_Instruction 1_
Say whether each statement agrees with the comment thread about computer updates, and back each yes or no with the deciding words of the thread, quoted exactly. (a) After the extra updates installed, the first poster's computer ran a little faster than before. (b) graydon says the update mechanism lets users install only some things. (c) recently_folded once spent three weeks rolling back and re-installing.
_Instruction 2_
Pick up the comment thread about computer updates after its final comment and continue it.

_Document segment_
Still was having issues. Turns out there was two more freaking updates that needed to download and install and once I just let that all happen, my computer is finally running at normal disk and normal speeds and honestly a little bit faster than it had been.

why are computers like this.
graydon: (Default)

[personal profile] graydon 2021-04-22 06:38 pm (UTC)(link)

why are computers like this.

People generally neglected or refused to update them. Security concerns necessitated turning on automatic updates. The update mechanism does "all the things"; there's no "some things". Thus the updates are huge, lumpy, and fragile.

(It was rhetorical, I realize. But there is a simple answer!)

graydon: (Default)

[personal profile] graydon 2021-04-23 01:07 pm (UTC)(link)

Utterly reasonable of you!

That's a deficiency of the implementation, not an inherent requirement of automatic updates.

recently_folded: (Default)

[personal profile] recently_folded 2021-04-22 08:24 pm (UTC)(link)
I feel your pain. I hate to be that linux person, but the update mayhem was one of the big reasons I gave up on Windows. One too many times I went to do something pressing and instead had to spend three days rolling back, re-installing, waiting to use my own machine, etc. One of the biggest draws of Xubuntu for me was getting to look at what was going to be updated, how big it is, and then decide whether it's going to be now or later. Why computers are like this is, primarily, they don't gaf about users once they've "bought" the product.

_Provided data_
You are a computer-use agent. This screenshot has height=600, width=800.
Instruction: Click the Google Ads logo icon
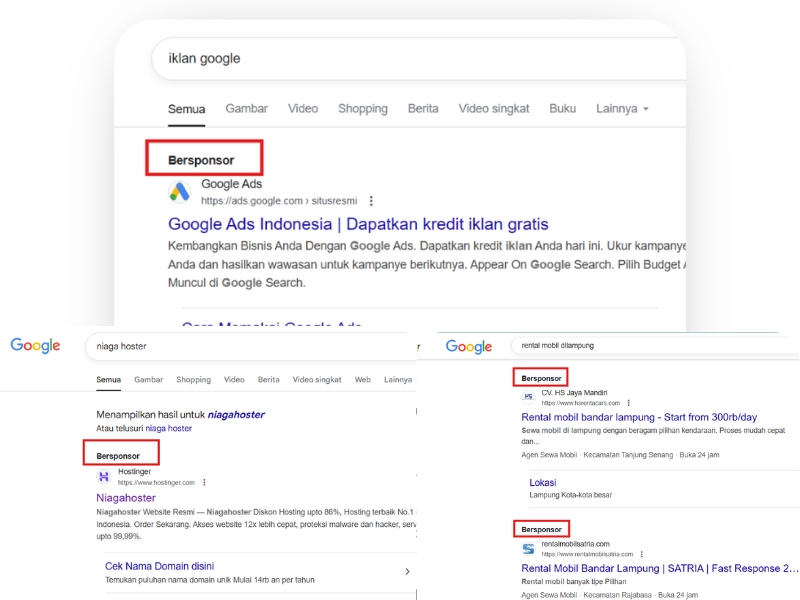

_Reply 1_
(a) Yes: "honestly a little bit faster than it had been"
(b) No: "there's no "some things""
(c) No: "had to spend three days rolling back, re-installing"

_Reply 2_
recently_folded: (Default)

[personal profile] recently_folded 2021-04-23 03:44 pm (UTC)(link)
Well, I don't get into the guts of my OS so can't speak to that. Basically for me, Xubuntu is like, oh, maybe WinXP: settings I can fiddle with to get things to work mostly the way I want and then software that does the things I want without too much of someone getting in the way and insisting that no, I have to do something simple all weighted down with enterprise features. And a much better update system that lets you review what is on offer and schedule it for later if you need to. I used to have Xubuntu on one machine at the library in amongst the Win boxes (I put it on a donated machine that was so underpowered that it took 20 minutes to boot XP, but "donated" was our budget) and most people never even noticed. All of which isn't to try to convince you, but simply to note that the experience of using it isn't quite the bad old command-line-only days, but rather a pretty usable-out-of-the-box gui.